STATED GOAL: Turn the items from the line containing "This screenshot has width=680, height=426." through the line containing "Task: Click the", both included, into a numbered list with no blank lines. Leave the pictures out of the list.

GIVEN RECORDS:
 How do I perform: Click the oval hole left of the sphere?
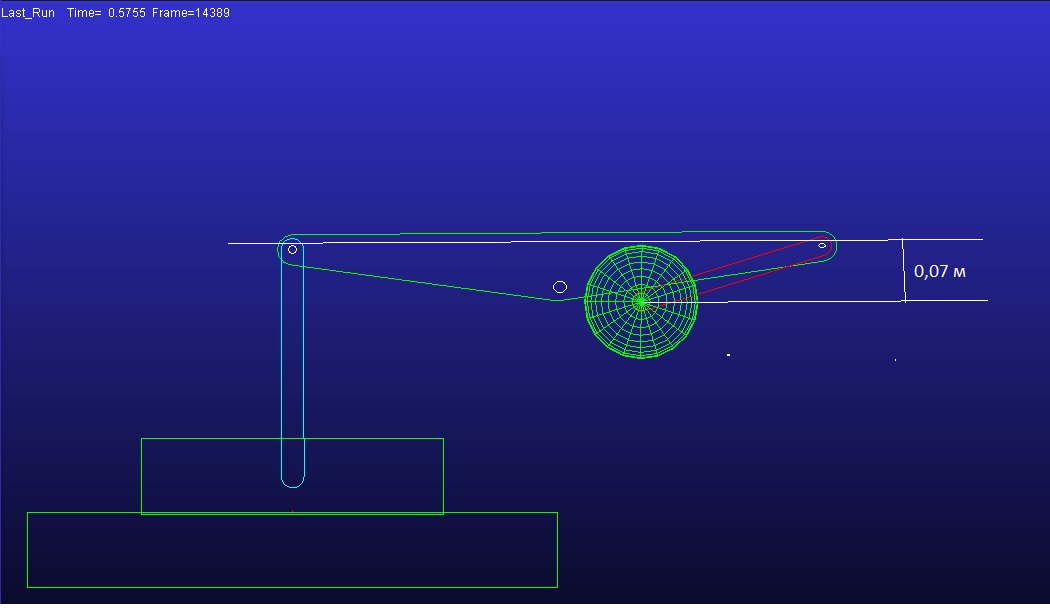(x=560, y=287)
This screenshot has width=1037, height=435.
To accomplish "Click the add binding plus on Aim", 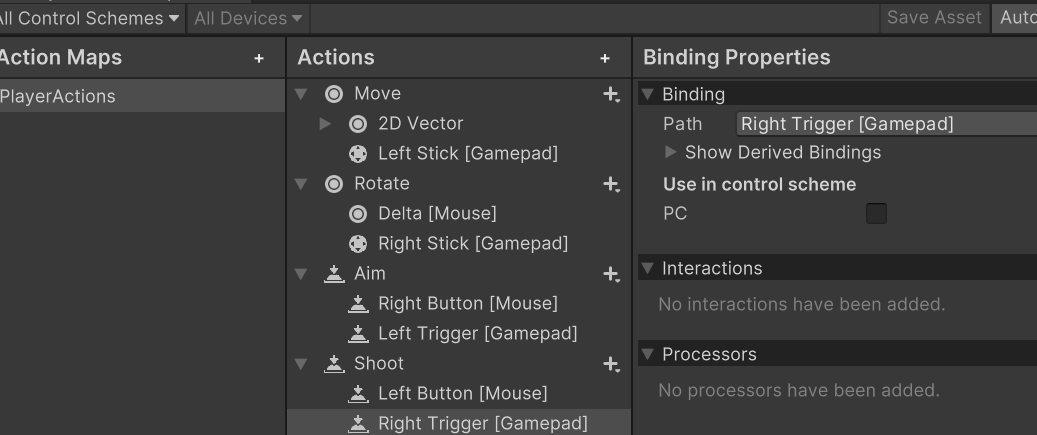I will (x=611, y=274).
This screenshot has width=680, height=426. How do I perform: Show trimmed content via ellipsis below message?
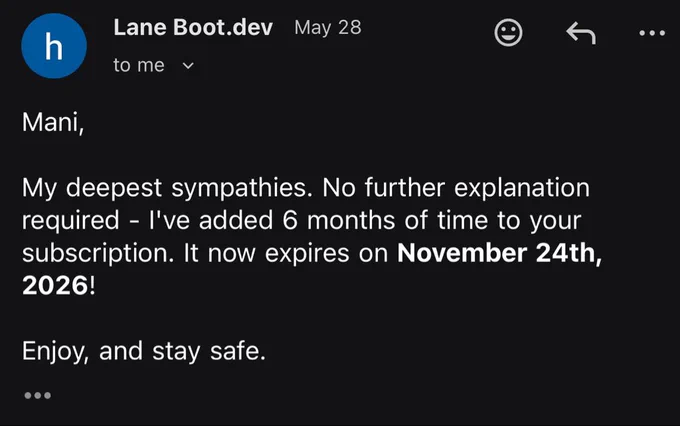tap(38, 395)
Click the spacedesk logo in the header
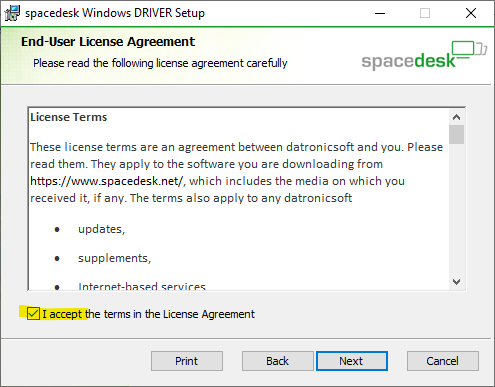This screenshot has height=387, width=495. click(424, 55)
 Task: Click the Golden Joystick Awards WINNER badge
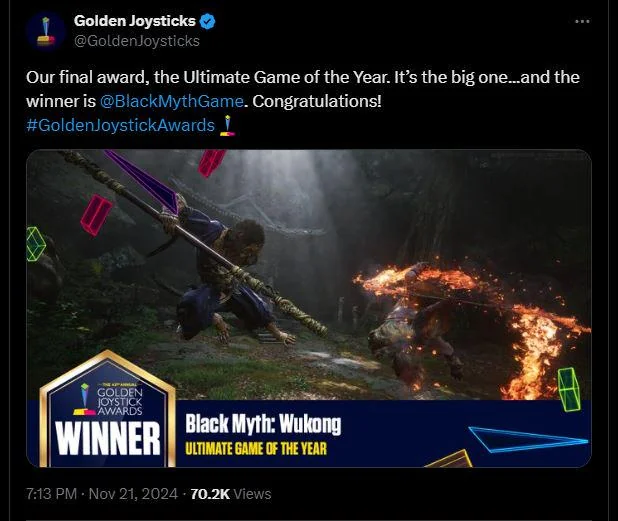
--
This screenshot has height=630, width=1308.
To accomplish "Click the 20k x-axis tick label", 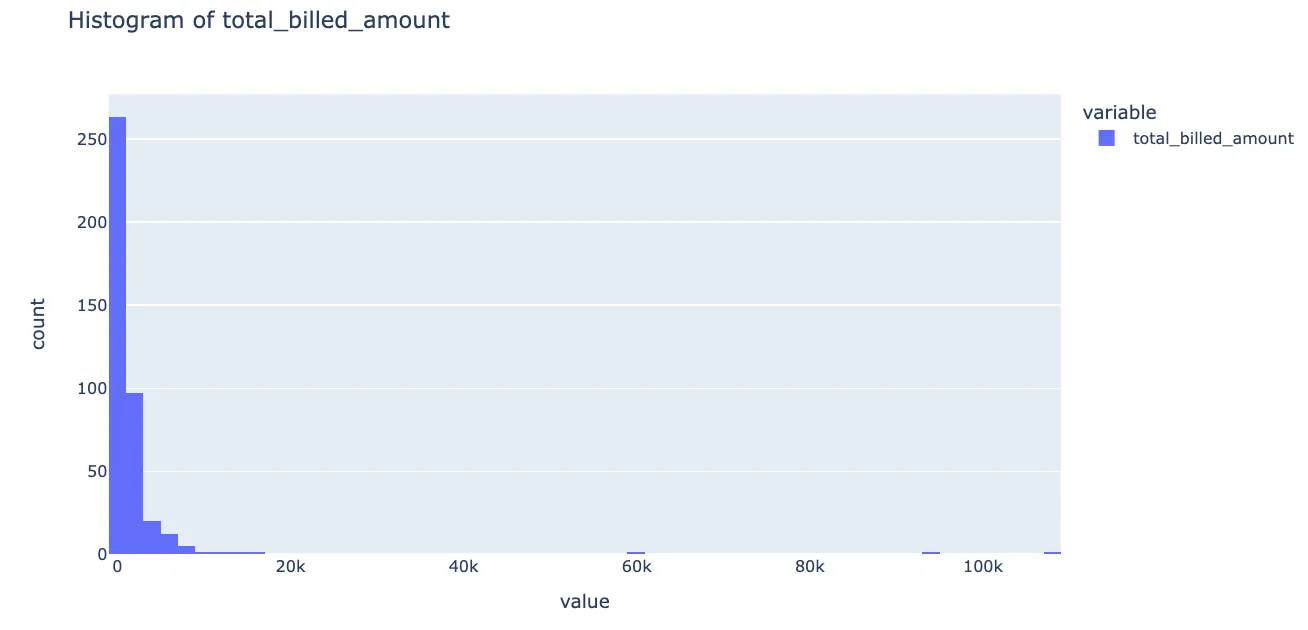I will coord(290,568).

FULL RESPONSE:
1. This screenshot has width=680, height=426. How do I perform: Show trimmed content via ellipsis below message?
2. tap(38, 395)
3. Click the spacedesk logo in the header
4. This screenshot has height=387, width=495. click(424, 55)
5.  Task: Click the Golden Joystick Awards WINNER badge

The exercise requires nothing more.